CRM(顧客関係管理)/パーソナライゼーション

  • Salesforce(CRMソリューションを中心としたクラウドプラットフォームを提供:米国)のEinstein GPT for Commerceは、ジェネレーティブAI 技術による独自のAIモデルとSalesforce Data Cloudからのリアルタイムデータ(顧客の属性データや買い物履歴など)を組み合わせ、Commerce Cloudで顧客のレコメンデーションを自動化・調整する。プリロードされた製品説明や、バックエンドで入力された製品情報を必要とすることなく、パーソナライズされた製品リストを生成する。

 

  • One AI(最先端のNLPを搭載したソフトウエア開発企業:米国)のCRM統合は、顧客とのやり取りから重要な情報を要約・抽出し、パーソナライズされたエクスペリエンスを最適化する。それにより、トレンドの問題や新たな競合他社、機能要求を特定し、競合他社の一歩先を行くのに役立つ。また、顧客とのやり取りから、エンティティ(システム上でデータとして取り扱うことができるよう抽象的にモデル化された、現実世界の対象物や概念)、感情、センチメントなどを識別できる。

 

カスタマーサービス

  • Intercom(顧客獲得と顧客の活性化を目指すカスタマー・コミュニケーション・プラットフォームを提供:米国)のAIチャットボットFin は、OpenAI(人工知能を研究する非営利団体)のGPT-4とIntercom独自の機械学習技術により、企業の既存のサポート記事のみを使って、顧客の質問に対して信頼できる正確な回答を提供する。人間との対話が必要な場合、Finは難しい質問を明確にして、サポートエージェントに引き継ぐことができる。

 

  • Verneek(顧客エクスペリエンスAIのパイオニア:米国)独自のジェネレーティブAIであるOne Quinは、音声アクティベーションまたはテキストでパーソナライズされた質問に回答する。これは、リアルタイムの消費者クエリと、構造化および非構造化された公開情報のコレクションを基にトレーニングされている。関連する公開情報で自動的に補強されたダイナミックな企業データに基づき、確実に質問に回答するよう設計されている。 

 

マーケットプレイス・インテリジェンス

  • Course5 Intelligence(AI、高度な分析、インサイトによりデジタルトランスフォーメーションを推進:米国)は、OpenAIのGPTモデルを、AIを活用した独自の市場インテリジェンスプラットフォームであるCourse5 Competeに統合。これにより、製品のマッチングとレコメンデーションが改善されると同時に、ユーザーのペルソナに沿った言語での会話モードを通じてインサイトにアクセスしやすくなる。

 

  • Market Logic Software (エンドツーエンドのマーケットインサイトプラットフォーム:ドイツ)のDeepSightsは、市場調査やインテリジェンスに関するビジネス上の質問に答えるようにトレーニングされたAIアシスタント。市場調査のインサイトを調査する質問のコンテキストを理解するように特別にトレーニングされている。
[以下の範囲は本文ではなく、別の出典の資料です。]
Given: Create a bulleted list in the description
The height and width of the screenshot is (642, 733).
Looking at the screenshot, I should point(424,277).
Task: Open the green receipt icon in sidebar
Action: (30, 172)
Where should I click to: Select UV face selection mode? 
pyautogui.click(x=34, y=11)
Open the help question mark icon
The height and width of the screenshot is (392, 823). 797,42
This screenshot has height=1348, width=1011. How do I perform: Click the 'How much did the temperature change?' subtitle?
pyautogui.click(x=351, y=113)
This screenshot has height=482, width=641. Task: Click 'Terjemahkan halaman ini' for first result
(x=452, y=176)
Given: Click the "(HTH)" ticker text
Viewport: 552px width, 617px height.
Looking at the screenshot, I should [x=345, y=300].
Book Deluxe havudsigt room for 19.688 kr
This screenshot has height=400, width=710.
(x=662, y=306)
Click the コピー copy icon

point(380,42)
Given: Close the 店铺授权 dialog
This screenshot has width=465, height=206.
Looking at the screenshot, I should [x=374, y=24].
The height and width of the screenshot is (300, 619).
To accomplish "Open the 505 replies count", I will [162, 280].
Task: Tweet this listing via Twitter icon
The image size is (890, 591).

DeepSightsは、Microsoft Teamsなどの標準的なアプリケーションに組み込むことが可能。

 

製品内容

  • ai(大手マーケットプレイスにおいて実用的なインサイトを提供し、パフォーマンスを最適化するクラウド型ソフトウェアプラットフォーム:米国)は、Walmartマーケットプレイス最適化システムにChatGPTを統合。ChatGPTは、最適化されたWalmart製品ページに関する同社のナレッジベースを使用してコンテンツを生成し、販売者が視認性、エンゲージメント、およびコンバージョンを改善できるようにする。

 

  • Salsify(コアコマース機能を統合し、ブランドのデジタルシェルフでの成功を支援:米国)の PXM(製品エクスペリエンス管理)を活用したOpenAI Acceleratorは、同社のコマース・エクスペリエンス・プラットフォームの一部である。ジェネレーティブAIを使用して、製品カタログ全体にわたる製品コンテンツの作成を高速化する。

 

広告の最適化

  • Baidu(検索エンジン提供企業:中国)のAI統合マーケティングプラットフォームMediaGo は、さまざまなシナリオやデータの変化に基づき、配信モード、広告配信戦略、アルゴリズムの最適化を自動的に調整。過去のデータとリアルタイムのデータの両方を分析してユーザーの行動を予測し、高精度で効率的な広告を実現する。

 

  • ChannelMix AI(マーケティング分析ソリューション提供企業:米国)は、テレビ、ソーシャルメディア、メールマーケティング、検索エンジンマーケティング、ダイレクトメールなど、複数のチャネルのデータをリアルタイムで分析し、最適なメディアミックスと予算を予測するシナリオを提供する。

 

 

※当記事は米国メディア「MarTech」の3/23公開の記事を翻訳・補足したものです。